According to estimates by internet giant Google, the value of India's fledgling e-com business is estimated to go up from $20 billion in 2015 to $70billion by 2020.
At the same time, government agencies across the states are currently grappling with regulatory issues surrounding e-commerce businesses - on issues as diverse as taxation, pricing, payment process, registration of businesses, accountability and liability for goods and services offered, among other things. The Uber incident in Delhi is the latest trigger to the oft-repeated call for regulating the burgeoning e-commerce business in India.
Legal experts point out that law does not distinguish between physical operations of a business from an online operation. The risks and liabilities are the same for both, says Shivpriya Nanda, Partner, J Sagar Associates. Indian laws are outdated when it comes to app-based businesses. For instance, the Motor Vehicles Act of 1988 does not contemplate provisions on online aggregators. An app-based service provider connects a customer with the physical service provider. Legal experts say the problem starts when the customer is under the impression that the app-based service provider is also the physical service provider.
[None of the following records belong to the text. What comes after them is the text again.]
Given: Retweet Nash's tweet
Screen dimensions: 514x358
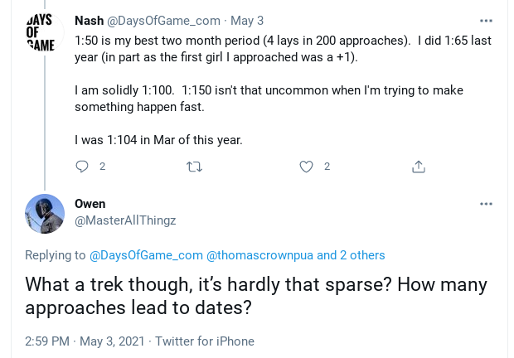Looking at the screenshot, I should pos(195,167).
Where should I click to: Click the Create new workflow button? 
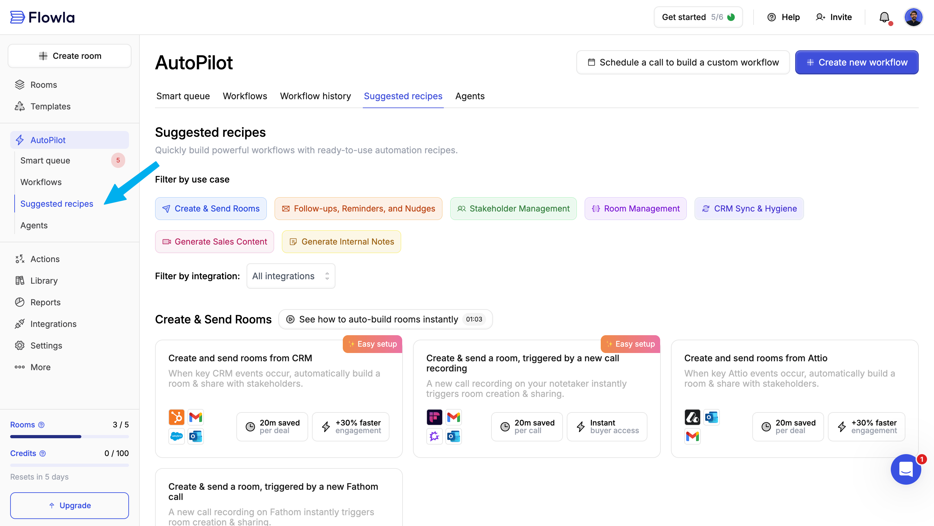pos(856,62)
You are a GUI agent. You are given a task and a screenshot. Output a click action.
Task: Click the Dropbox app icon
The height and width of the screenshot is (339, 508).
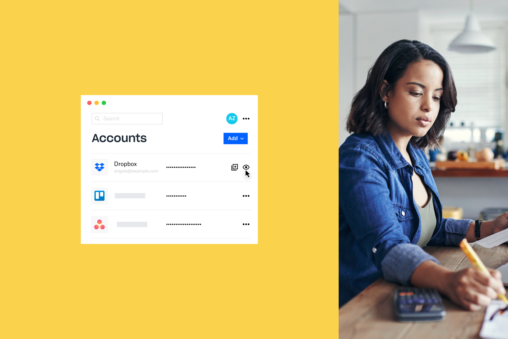click(99, 167)
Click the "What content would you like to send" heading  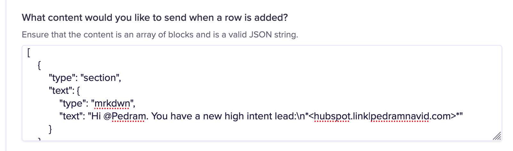click(x=155, y=18)
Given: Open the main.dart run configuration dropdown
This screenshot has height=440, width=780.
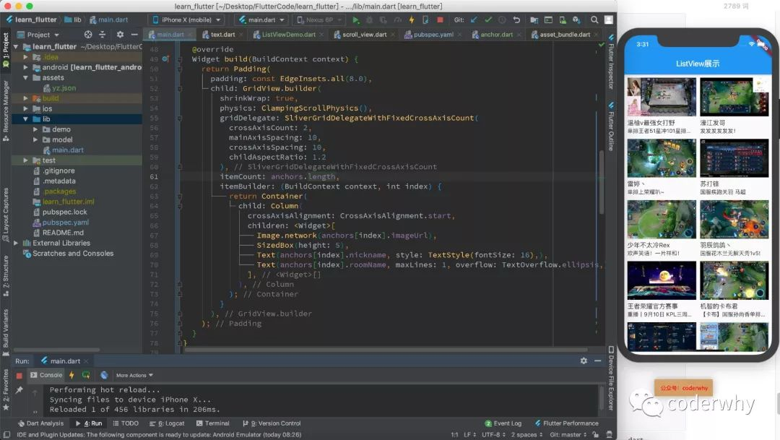Looking at the screenshot, I should click(x=261, y=20).
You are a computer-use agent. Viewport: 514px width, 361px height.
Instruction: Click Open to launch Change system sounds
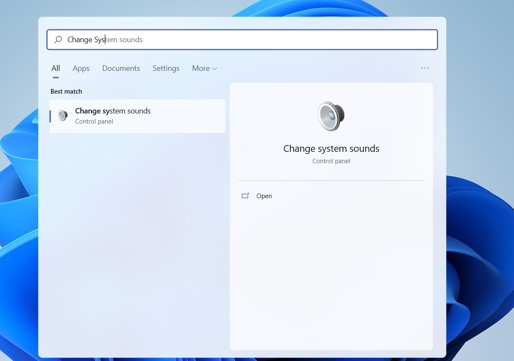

According to Nanda, there should be clarity on who exactly is responsible for the service.
With the emergence of online aggregators, the Motor Vehicles Act or the rules and schemes thereunder should have been suitably amended or a circular should have been notified to clarify the legal position on the subject, notes Ganesh Prasad, partner, Khaitan & Co.
Most legal experts feel that Indian regulators need to be more proactive, particularly with respect to technology-based products, given the rapid rate at which the sector is evolving. Interestingly, even the Road Transport and Safety Bill, which is proposed to be passed by Parliament soon, does not have clear provisions regulating online aggregators. Further, exchange control regulators also need to amend regulations to suit requirements of technology-based services.
Stephen Mathias, head of technology law practice at law firm Kochhar & Co, feels there might not be a need to re-write the statute books. "Existing rules may need to be tweaked to deal with new situations, whether online or offline. Authorities should look at the larger picture, rather than be caught up in technical issues," says Mathias.
When it comes to taxation, Sagar Shah, international liaison partner & head - indirect tax & regulatory, BDO India LLP, feels many of the issues stem from the fact that India does not have any specific law to regulate e-commerce. "The various tax laws do not have any enabling provisions to cater to the complex and rapidly evolving e-commerce space," says Shah.
The proposed implementation of dual goods and services tax (GST) could come as a big boost for e-commerce sector, alleviating some of its existing tax-related challenges. "With GST in place, the e-commerce players would be able to structure the supply chains on business considerations and indirect taxes would not be a decisive factor," says Shah.
Legal experts say e-commerce players would also have to shore up spends on legal and regulatory compliances. Agrees Umesh Hora, chief financial officer, Zomato, the restaurant search and discovery service, with presence in 19 countries and in excess of 100 cities. Hora leads a seven-person legal team at Zomato, and is assisted by law firms on a retainer basis in different countries. Before entering any new market, Hora's team has to take care of the provisions of the IT Act, intellectual property rights Acts, data protections Acts and guidelines, user terms and conditions, and advertising laws, which vary from country to country.
Even as the government gets its act in place when it comes to regulating the e-commerce sector, the industry, too, has to step up its focus on compliance, say legal experts.